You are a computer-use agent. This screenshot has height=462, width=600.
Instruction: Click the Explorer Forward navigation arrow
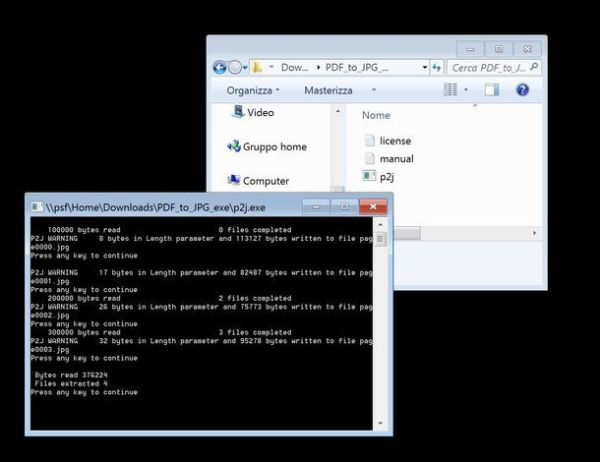(236, 68)
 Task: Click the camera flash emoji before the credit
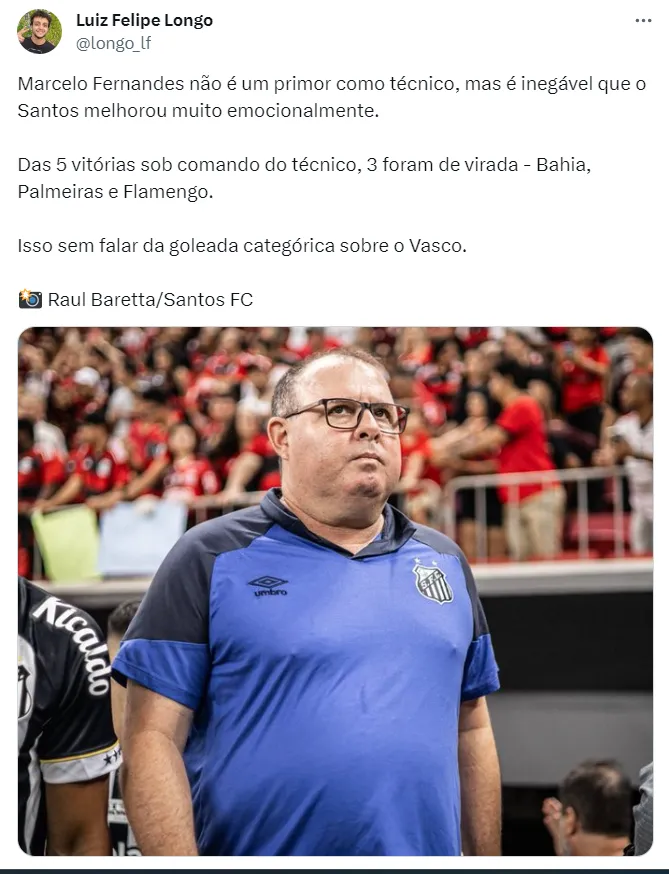(30, 299)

Directions for this task: In the records above, swap every "Click" for "Tap" and write the lines out again with everything else unchanged. Leave out the pictures.

Written reply:
You are a computer-use agent. This screenshot has height=462, width=600.
Instruction: Tap the Explorer Forward navigation arrow
(236, 68)
 Task: Tap the camera flash emoji before the credit
(30, 299)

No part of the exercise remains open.